In algebra, the difference of squares is a powerful tool for simplifying certain expressions. It refers to the product of a binomial and its conjugate, which follows the pattern

• (a + b)(a - b)

In our exercise, the expression

• \((\sqrt{6} + i)(\sqrt{6} - i)\)

represents the difference of squares because it fits the form with

• \(a = \sqrt{6}\)
• \(b = i\)

The formula for the difference of squares is

• \(a^2 - b^2\)

Applying this,

• \((\sqrt{6})^2 - (i)^2\)

gives us the simplified real number result by effectively removing the imaginary component.

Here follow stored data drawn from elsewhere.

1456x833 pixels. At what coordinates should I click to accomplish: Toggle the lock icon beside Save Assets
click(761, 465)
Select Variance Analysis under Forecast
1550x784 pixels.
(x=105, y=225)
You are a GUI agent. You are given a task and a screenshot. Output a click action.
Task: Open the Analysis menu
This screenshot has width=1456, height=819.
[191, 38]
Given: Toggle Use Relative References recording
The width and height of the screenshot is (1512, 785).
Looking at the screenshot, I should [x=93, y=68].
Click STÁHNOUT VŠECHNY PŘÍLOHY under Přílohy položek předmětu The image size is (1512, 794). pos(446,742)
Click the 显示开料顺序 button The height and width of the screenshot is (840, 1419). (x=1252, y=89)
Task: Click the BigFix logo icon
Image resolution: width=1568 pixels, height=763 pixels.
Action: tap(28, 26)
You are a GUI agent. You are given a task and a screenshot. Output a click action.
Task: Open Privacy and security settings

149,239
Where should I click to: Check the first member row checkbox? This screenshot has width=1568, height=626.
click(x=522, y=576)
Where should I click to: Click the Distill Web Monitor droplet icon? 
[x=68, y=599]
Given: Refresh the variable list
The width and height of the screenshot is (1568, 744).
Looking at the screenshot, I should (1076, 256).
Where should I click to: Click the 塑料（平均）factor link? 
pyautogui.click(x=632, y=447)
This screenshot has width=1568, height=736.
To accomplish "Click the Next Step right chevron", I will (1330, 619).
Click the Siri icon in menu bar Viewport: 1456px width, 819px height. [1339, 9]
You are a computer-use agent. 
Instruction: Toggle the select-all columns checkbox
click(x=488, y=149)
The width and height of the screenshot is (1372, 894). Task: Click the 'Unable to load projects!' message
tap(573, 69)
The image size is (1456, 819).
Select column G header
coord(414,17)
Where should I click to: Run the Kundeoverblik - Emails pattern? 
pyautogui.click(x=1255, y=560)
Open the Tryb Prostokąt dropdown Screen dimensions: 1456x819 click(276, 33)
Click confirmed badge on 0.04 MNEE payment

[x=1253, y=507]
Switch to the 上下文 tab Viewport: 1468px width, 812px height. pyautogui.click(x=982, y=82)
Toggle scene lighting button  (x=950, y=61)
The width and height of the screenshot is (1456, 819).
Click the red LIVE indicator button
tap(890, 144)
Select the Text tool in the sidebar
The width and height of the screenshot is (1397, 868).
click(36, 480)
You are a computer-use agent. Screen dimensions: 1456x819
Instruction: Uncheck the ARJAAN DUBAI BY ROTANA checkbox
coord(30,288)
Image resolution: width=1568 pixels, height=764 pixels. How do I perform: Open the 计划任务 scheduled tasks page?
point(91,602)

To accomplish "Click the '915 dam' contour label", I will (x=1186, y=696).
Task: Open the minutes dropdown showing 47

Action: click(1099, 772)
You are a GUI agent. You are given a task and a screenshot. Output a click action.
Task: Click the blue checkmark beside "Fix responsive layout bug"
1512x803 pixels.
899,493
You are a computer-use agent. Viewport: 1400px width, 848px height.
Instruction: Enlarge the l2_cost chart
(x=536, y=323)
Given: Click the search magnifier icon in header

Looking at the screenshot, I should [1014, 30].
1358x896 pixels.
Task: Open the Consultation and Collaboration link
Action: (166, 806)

The concept of the imaginary unit, denoted by \(i\), is fundamental in dealing with complex numbers. By definition:

• \(i = \sqrt{-1}\)
• \(i^2 = -1\)

In the realm of complex numbers, the imaginary unit allows for solutions that real numbers alone cannot provide.
In our exercise, \(i\) plays a crucial role in the simplification process. It is part of the difference of squares whereby one of the components \((b)\) is the imaginary unit.

• This gives \((\sqrt{6})^2 - (i)^2\)

The negative sign from \(i^2\) effectively adds to the result, simplifying the operation to be purely real with no imaginary part left.

Operations with complex numbers often involve addition, subtraction, multiplication, and division.
In our given task, we are multiplying two complex numbers. This involves:

• Using the form \((a+b)(a-b)\)
• Applying algebraic rules to simplify the expression

Multiplying

• \((\sqrt{6} + i)(\sqrt{6} - i)\)

requires recognizing the relationship as a difference of squares. By applying

• \(a^2 - b^2\)

we simplify the operation to achieve real results.

Algebraic expressions are combinations of constants, variables, and operations.
In our problem, we start with

• the initial expression: \((\sqrt{6} + i)(\sqrt{6} - i)\)

These expressions often undergo several transformation steps, requiring the application of different algebraic rules.

• The expression combines real and imaginary components.

Simplifying the expression involves recognizing patterns like the difference of squares.
Using algebraic techniques, we transform it to a more manageable form. Understanding such expressions enhances proficiency in manipulating complex algebraic problems.